Tomemos a Inglaterra (apesar de suas contradições reconhecidas) como exemplo: no seu ordenamento são elencadas as diversas manifestações do crime de ódio, independente das motivações preconceituosas que as sustentam:

(1) agressões físicas, danos à propriedade, pichações e outras diferentes formas de constrangimento fisico;

(2)  ameaças de intimidação, insultos verbais, gestos abusivos, perseguições e difamações, ataque à honra, como por exemplo, as formas de humilhação do bullyng na escola ou no trabalho,  e outras diferentes formas de constrangimento moral;

(3) panfletos e posteres ofensivos, etc.

(4) organizações ou mobilizações clandestinas para disseminação do ódio.

Em outubro de 2010, o protesto raivoso contra uma Parada Gay em Manchester promovido por um grupo cristão homofóbico chamado Christian Voice foi considerado como crime de ódio e pode ser banido de todos os futuros protestos. A história registra diferentes manifestações dos crimes de ódio. De acordo com o Wikipédia, os crimes de ódio remontam à perseguição dos cristãos pelos romanos, à “solução final” de Adolf Hitler contra os judeus, à limpeza étnica na Bósnia e ao genocídio em Ruanda. Nos Estados Unidos, os exemplos incluem violência e intimidação contra os americanos nativos, o linchamento de negros e o incêndio de cruzes pela Ku Klux Klan, agressões a homossexuais, e a pintura de suásticas em frente a sinagogas. Em 2008, o governo do Equador qualificou oficialmente o assassinato de um equatoriano em Nova Iorque de “crime de ódio” contra latinos.

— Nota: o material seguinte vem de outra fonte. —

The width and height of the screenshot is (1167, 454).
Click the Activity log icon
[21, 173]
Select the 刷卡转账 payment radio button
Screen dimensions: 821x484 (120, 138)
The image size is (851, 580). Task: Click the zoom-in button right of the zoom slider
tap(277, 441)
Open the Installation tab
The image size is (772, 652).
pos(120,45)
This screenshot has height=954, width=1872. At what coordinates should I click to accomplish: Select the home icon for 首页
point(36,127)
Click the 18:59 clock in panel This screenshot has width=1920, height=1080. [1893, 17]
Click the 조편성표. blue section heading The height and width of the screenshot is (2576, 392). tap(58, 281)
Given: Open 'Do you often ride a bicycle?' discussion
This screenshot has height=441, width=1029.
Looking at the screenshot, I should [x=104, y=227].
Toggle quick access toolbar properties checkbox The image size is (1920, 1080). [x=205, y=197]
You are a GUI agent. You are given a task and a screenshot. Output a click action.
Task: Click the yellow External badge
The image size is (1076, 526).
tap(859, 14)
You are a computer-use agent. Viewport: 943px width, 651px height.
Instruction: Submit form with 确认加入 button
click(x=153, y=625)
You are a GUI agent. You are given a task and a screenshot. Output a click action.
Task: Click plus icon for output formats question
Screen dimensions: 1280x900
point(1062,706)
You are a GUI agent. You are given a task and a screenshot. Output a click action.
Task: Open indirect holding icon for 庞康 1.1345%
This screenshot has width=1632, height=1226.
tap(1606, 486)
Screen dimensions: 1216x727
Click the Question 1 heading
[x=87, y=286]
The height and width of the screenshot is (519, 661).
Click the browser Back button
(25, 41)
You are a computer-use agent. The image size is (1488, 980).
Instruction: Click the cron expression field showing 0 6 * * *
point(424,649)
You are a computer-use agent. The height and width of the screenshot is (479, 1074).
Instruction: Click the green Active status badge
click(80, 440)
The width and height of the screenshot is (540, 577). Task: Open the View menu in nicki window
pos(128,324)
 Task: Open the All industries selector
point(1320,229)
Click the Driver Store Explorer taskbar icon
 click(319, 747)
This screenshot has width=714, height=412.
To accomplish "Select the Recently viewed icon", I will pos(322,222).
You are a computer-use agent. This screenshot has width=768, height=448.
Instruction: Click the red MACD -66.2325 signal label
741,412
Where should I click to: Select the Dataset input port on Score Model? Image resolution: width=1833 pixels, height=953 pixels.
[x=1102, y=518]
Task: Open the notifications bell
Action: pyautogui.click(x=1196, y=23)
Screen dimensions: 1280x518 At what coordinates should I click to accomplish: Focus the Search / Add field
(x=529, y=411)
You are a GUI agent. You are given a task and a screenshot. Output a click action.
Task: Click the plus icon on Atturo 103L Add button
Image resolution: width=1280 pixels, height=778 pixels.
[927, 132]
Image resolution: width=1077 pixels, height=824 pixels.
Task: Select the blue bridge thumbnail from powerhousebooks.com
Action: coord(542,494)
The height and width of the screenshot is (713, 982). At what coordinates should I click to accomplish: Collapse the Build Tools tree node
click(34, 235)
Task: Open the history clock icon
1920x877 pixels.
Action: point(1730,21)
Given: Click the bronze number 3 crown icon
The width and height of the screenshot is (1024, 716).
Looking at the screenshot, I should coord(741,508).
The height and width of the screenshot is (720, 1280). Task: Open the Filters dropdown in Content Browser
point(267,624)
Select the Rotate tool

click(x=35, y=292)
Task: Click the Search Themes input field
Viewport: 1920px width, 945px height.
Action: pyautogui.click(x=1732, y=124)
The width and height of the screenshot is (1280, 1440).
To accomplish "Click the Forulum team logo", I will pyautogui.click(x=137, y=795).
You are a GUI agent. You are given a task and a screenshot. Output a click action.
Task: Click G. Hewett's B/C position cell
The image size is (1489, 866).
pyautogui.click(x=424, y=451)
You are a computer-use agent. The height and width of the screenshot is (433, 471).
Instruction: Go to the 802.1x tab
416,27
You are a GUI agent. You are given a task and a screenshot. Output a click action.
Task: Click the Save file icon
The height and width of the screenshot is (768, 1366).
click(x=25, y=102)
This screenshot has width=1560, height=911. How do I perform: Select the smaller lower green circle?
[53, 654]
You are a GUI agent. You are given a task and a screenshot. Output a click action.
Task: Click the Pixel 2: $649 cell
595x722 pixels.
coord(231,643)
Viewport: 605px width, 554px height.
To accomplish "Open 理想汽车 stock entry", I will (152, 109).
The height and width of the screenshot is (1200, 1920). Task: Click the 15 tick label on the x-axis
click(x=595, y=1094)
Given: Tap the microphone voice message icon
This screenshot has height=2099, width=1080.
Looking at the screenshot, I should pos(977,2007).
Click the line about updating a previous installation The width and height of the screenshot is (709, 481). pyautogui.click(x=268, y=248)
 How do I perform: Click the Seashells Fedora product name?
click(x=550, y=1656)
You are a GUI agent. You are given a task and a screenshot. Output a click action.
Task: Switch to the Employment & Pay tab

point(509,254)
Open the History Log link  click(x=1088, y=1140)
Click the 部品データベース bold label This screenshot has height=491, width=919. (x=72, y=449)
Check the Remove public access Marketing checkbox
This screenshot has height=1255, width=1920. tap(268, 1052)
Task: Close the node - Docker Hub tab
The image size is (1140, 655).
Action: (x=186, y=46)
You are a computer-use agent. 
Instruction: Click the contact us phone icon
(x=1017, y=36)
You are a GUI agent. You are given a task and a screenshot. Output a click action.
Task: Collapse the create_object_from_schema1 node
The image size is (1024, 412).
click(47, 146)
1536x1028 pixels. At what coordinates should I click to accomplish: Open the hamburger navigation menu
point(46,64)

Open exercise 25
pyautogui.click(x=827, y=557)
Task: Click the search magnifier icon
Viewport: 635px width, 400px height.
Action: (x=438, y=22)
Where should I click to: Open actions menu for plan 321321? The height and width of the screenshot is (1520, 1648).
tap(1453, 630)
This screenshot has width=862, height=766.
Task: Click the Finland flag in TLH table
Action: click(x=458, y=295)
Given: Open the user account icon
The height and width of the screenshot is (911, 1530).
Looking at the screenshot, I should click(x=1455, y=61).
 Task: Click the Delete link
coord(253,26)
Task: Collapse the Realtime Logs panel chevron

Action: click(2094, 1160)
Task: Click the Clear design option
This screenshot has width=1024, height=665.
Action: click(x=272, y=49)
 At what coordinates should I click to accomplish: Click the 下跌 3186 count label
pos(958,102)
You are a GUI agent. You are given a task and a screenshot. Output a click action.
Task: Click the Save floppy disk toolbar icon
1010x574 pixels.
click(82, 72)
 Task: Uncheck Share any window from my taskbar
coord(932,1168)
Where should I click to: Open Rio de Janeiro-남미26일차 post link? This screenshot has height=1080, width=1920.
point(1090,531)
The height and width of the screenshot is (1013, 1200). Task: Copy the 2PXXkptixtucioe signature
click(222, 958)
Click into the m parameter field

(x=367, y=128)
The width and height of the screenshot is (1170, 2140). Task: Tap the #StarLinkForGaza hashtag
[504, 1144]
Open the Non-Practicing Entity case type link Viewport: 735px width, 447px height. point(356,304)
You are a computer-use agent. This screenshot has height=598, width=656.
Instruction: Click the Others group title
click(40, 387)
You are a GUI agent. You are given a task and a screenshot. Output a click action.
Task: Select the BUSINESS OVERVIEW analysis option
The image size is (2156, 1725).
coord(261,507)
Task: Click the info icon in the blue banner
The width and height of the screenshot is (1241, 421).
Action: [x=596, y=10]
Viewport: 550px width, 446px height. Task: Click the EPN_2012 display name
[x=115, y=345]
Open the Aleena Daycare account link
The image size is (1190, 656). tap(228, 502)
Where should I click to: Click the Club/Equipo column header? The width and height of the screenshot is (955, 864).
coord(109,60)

No Brasil, eu entendo como necessário ampliar corajosamente as leis sobre crimes de ódio, de um lado,  para além daqueles motivados pelo preconceito de cor e de raça (racismo e injúria racial), de procedencia nacional ou étnico, de religião, contra idosos e deficientes, incorporando a homofobia; por outro lado, para além de determinadas práticas, desde os assassinatos promovidos por grupos de extermínio ou esquadrões da morte e genocídios classificados como crimes hediondos, incorporando, de forma ampliada, as demais modalidades de crime de ódio incluindo as práticas de bullying em quaisquer contextos, sejam escolares ou não.
Neste sentido, a educação para a tolerancia e solidariedade democráticas dos cidadãos deve ocorrer desde a infância passando por todos os níveis da educação básica e ensino médio. A homofobia estaria incluída como algo a ser execrado em nome da convivencia republicana para a qual as crianças, adolescentes e jovens são formados. A função da educação, acima de tudo, é a de promover a inserção de forma competente e crítica mulheres e homens na esfera pública democrática e em todo seu arcabouço valorativo, sem que se despreze seus valores privados os quais devem estar em consonância com os princípios de Direito.

Em conclusão, como se pode observar, defendo leis e praticas mais amplas orientadas para a cidadania. Não vejo sentido em praticas atomizadas e fragmentadas. O problema da homofobia se enraíza em um solo mais profundo, do qual faz germinar tantas formas de preconceito que sustentam crimes de ódio. Para isso é preciso que as militancias GLBT tenham coragem de buscar racionalmente mover a opinião mais ampla e para isso devera olhar a sociedade para além de sua visão ensimesmada de gueto. A problematica do ódio, do preconceito e da discriminação é um mal que precisa ser melhor diagnosticado e atacado de forma mais ampla e eficaz.